··· RECORD EXTRACTS ···
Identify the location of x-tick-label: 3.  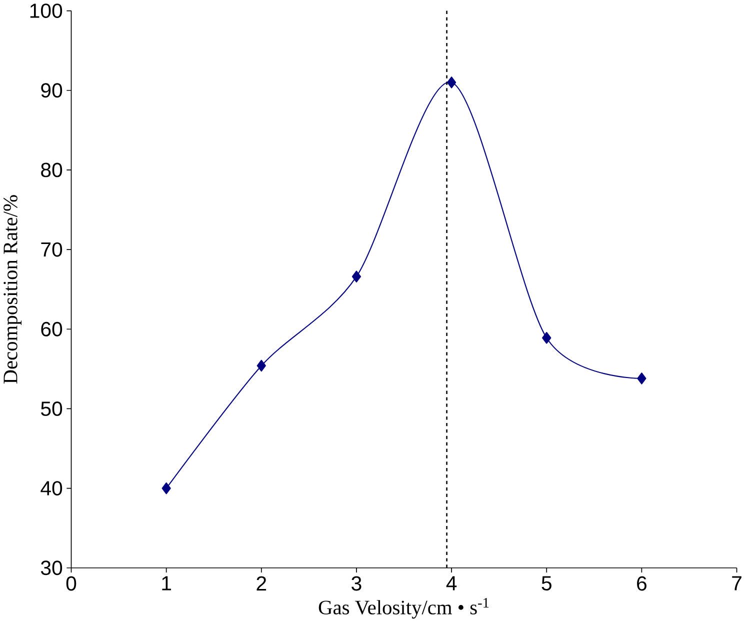
(357, 584).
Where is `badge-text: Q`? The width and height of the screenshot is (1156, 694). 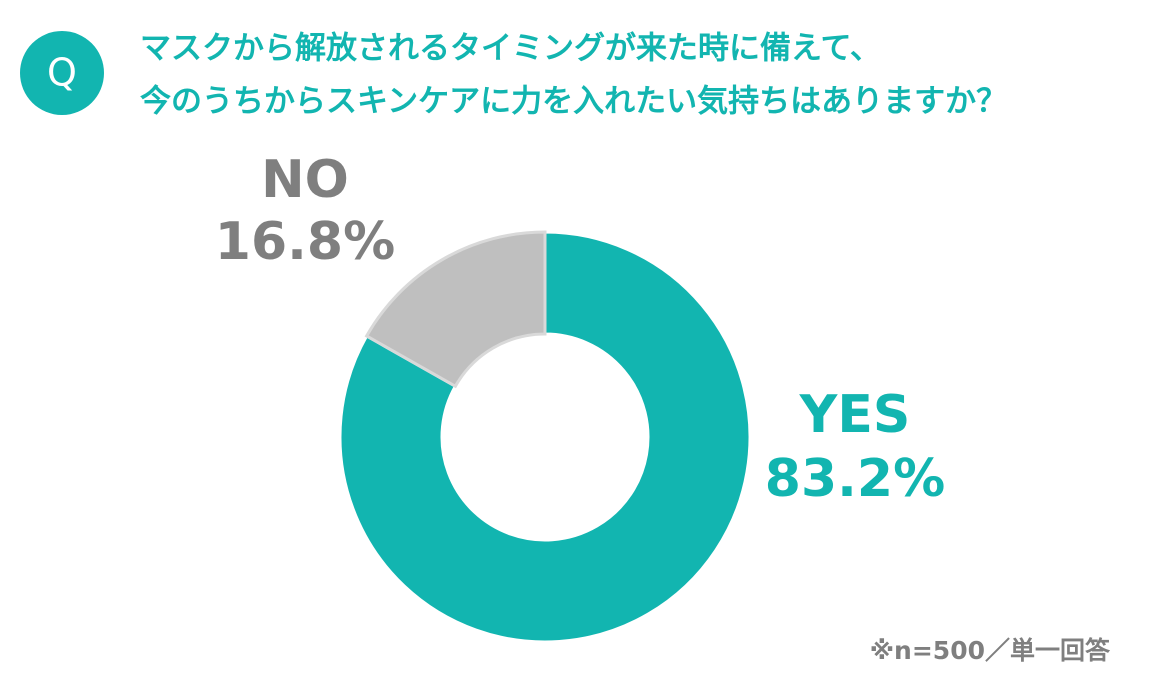 badge-text: Q is located at coordinates (62, 73).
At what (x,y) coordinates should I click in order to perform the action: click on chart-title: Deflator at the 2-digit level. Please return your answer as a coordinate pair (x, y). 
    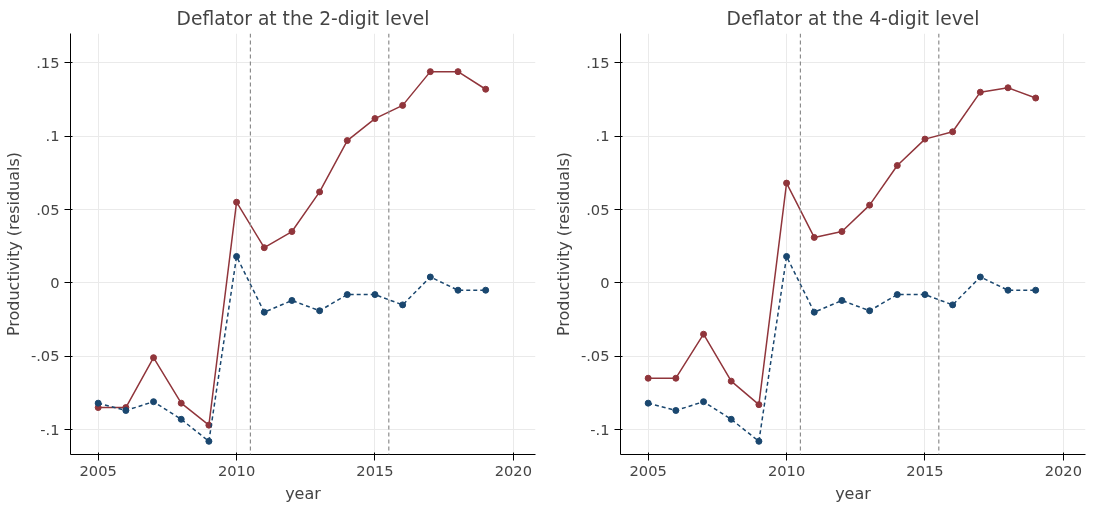
    Looking at the image, I should click on (303, 18).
···
Reproduce the data verbatim, from the line containing "At what (x,y)" through the end of the data, both ends included. Omit the pictures.

At what (x,y) coordinates should I click in order to perform the action: click on chart-title: Deflator at the 2-digit level. Please return your answer as a coordinate pair (x, y). 
    Looking at the image, I should click on (303, 18).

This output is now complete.